OLD BRIDGE – With more and more 24-hour businesses popping up, township officials in Old Bridge are taking steps to make sure there is a balance between business friendly and quality of life for residents.
“Our current ordinance, we feel, does not guarantee the same quality of life that our residential residents experience when a 24-hour facility is constructed near a residential neighborhood,” Mayor Owen Henry said. “It’s important for residents to have that separation.
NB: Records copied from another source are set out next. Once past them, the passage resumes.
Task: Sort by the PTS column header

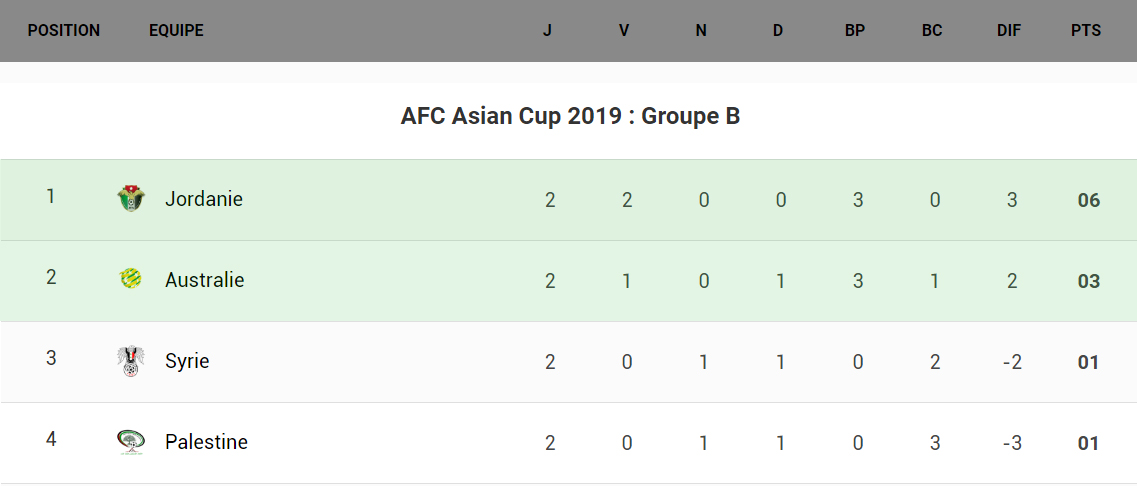Action: click(x=1086, y=30)
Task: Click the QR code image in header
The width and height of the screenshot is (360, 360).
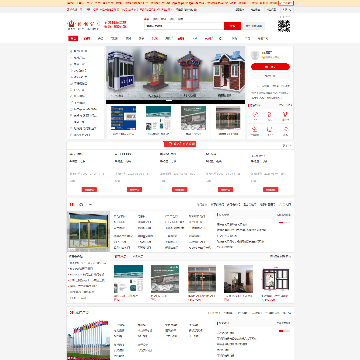Action: (284, 26)
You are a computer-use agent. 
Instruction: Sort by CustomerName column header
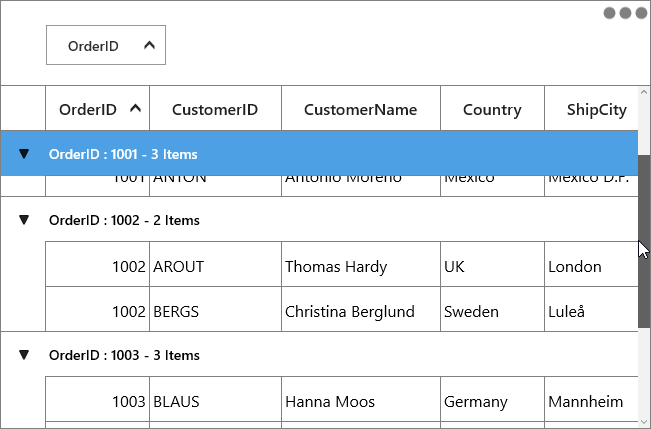[x=361, y=108]
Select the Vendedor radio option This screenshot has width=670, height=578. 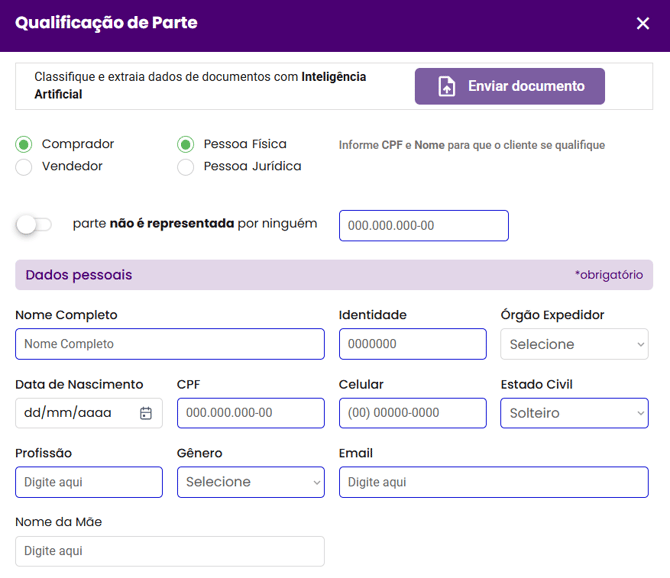[x=24, y=167]
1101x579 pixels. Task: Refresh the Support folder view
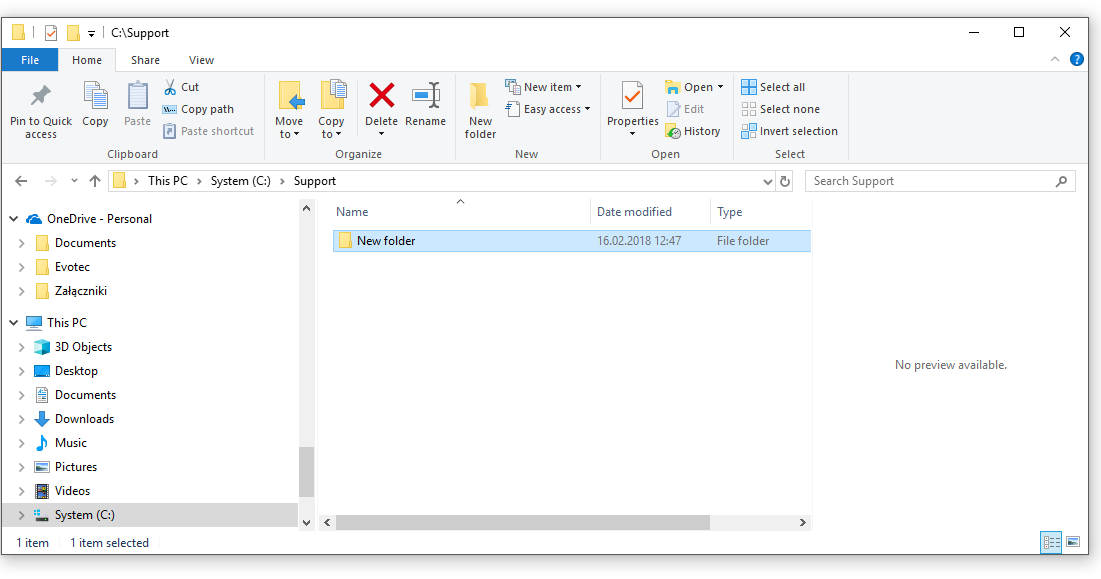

It’s not the same living next to a business that is open for so many hours during day. [The residents] get no relief from the facility that is open 24 hours a day so we think there should be certain language in the ordinance making sure that buffer has increased between 24 hour facility and residential area.”
The current ordinance includes a 50-foot buffer.
“Residents should not be able to hear or see [a business] after a certain hour, period of time at night or morning,” Henry said.
The mayor, along with Veena Sawant, township planner; and Business Administrator Himanshu Shah, discussed the balance at a Township Council meeting on March 2.
Sawant said as they continue to review the township code and land development ordinances, the issue of the buffer between a 24-hour business facility and residential areas came to her attention.
The only requirements as it relates to 24-hour operating businesses are having two employees at the facility during business hours and/or have a security system on the premises and the 50 foot buffer.
Sawant said her office took an inventory of 24-hour businesses in the township.
“There are 30 such businesses in Old Bridge that operate 24 hours,” she said. “Most are gas stations with convenience stores, fast food restaurants, medical uses, gyms and funeral homes. We mapped the sites to see where the businesses are located. Most 24-hour facilities are [located along] highly traversed routes – Route 18, Route 9, Route 516, and Route 34.”
Sawant said the most interesting part is when officials superimposed the zoning requirements with [the map], they noticed the 24-hour facilities are usually located in highway commercial zones in nonresidential zones directly abutting residential zones.
The Planning Department has fielded many questions on how the township allowed 24-hour facilities such as gas stations so close to particular neighborhoods.
That’s when officials, Sawant said, weighed pros and cons of a 24-hour pharmacy, urgent care for a community and a gas station, convenience store that may bring in outside traffic.
Officials are proposing to set conditions for 24-hour business facilities other than medical uses – hospitals pharmacies urgent cares, local gyms and funeral homes. The conditions include a 250-foot buffer between a business and a residential line or zone and similar 24-hour facility uses will not be permitted 1,000-feet from one another.
Township Attorney Mark Roselli said the idea behind the 1,000-feet condition is the township does not want two Wawas 1,000 feet from each other. Two different 24-hour facilities will be allowed.
The Township Council is expected to introduce the amendments at the next council meeting.
In September 2019, the Township Council approved changes to two economic development opportunity (EDO) zones through amended ordinances, making them more flexible and creating a more friendly-business atmosphere.